I am in the process of aquiring equipment to set up my new tank juwel rio 240, so far i have purchased a ex1200 external plus some siporax as don't like the bioballs (will leave them in if you suggest they would be better) to run alongside juwel filter would prefer 2 externals but lacking space for now, bought 2 reflectors, wave co2 regultor with solenoid, 6kg drinks co2 bottle (bubble counter and difusser suggestions please) and i have a jbl co2 test kit just need more 4dkh solution. I plan to run this as a long term aquascape once i am happy with it, i have been reading alot on here and others sites and am unable to decide what type of substrate to use cost is going to play a big factor in my decision and i am hoping to continue using easycarbo and profito which i have plenty of. Current tanks are black gravel and sera Floredepot.

Water is also a big debate for me as tap is unreliable ph 7.0 - 8.0, no3 20-40+ppm, gh-20+. At the moment i am using hma from a friend, however for a short time could provide ro. My next small issue is the 2 tanks i am replacing 1 mine with neons and ancistrus, and partners has guppies (breeding nuisance). I have spoken to a few places including TGM who said they keep guppies in soft acidic water with no problems and they advised to use ada as amazonia 2, but cost could be a big issue slowly running out of budget i set myself.
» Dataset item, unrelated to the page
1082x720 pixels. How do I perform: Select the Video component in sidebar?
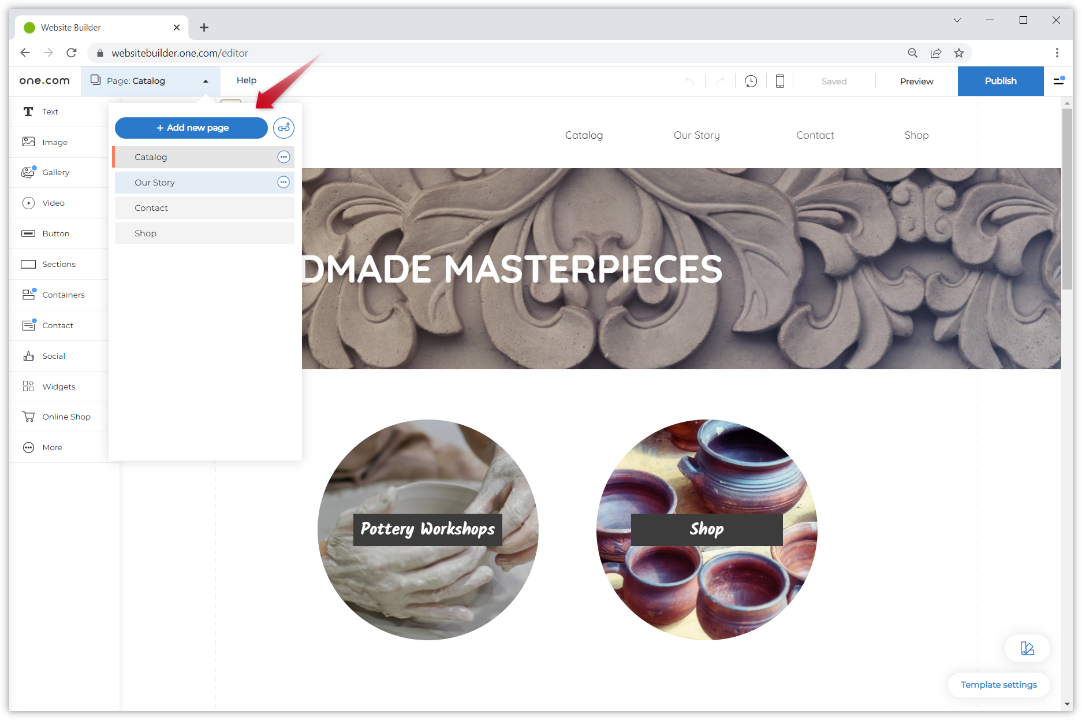pos(53,203)
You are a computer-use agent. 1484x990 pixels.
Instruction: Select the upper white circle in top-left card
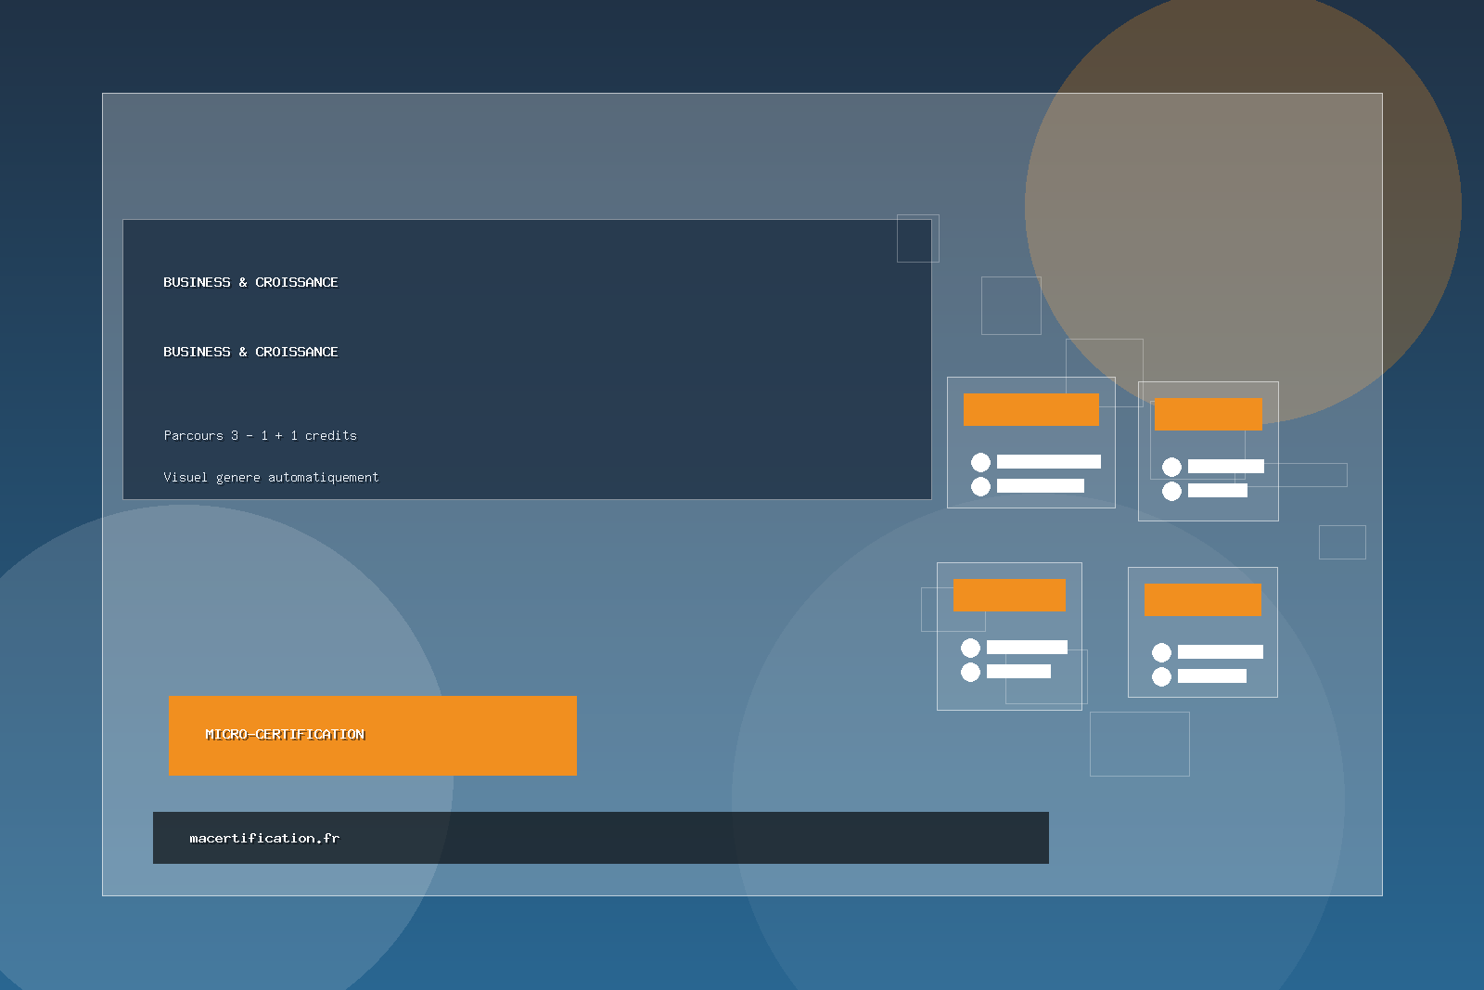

Plants i have not decided on, but have had reasonable success with P.Helferi unfortunately got a bit tall due to amazon blocking out light but i do fancy trying it again in addition to another carpet plant aswell, maybe some moss and java fern on wood and a mixture of stem plants to rear and crypts in between.

Any help or advise will be gratefully received, only been in hobby for 10 months.


----------



## ceg4048 (28 Jan 2009)

Yes, the best advice is to stop worrying about water parameters because they don't mean much and there are much more important things to think about than what your ph and GH are. I would suggest you forget about using and HMA filter because that only complicates your life (unless you plan on breeding dwarf chiclids). It's a huge blunder to target soft acidic water for a planted tank or for non-breeding fish. It's completely unnecessary. If your tap water is high in nitrates then this is an advantage for you, not a disadvantage. Plants like nitrates and fish have a very high tolerance. What plants and fish do not tolerate is dirty water so plan on doing large water changes.

If cost is an issue then use whatever cheap gravel you like and just concentrate on dosing the water column with NPK and traces. in you case you may not need to add a lot of N since you have high nitrates to begin with. Don't get sucked into the high cost Hoover. You can grow perfectly fine plants with nothing but sand if necessary but you must pay attention to nutrient dosing, CO2 injection and cleanliness.

Cheers,


----------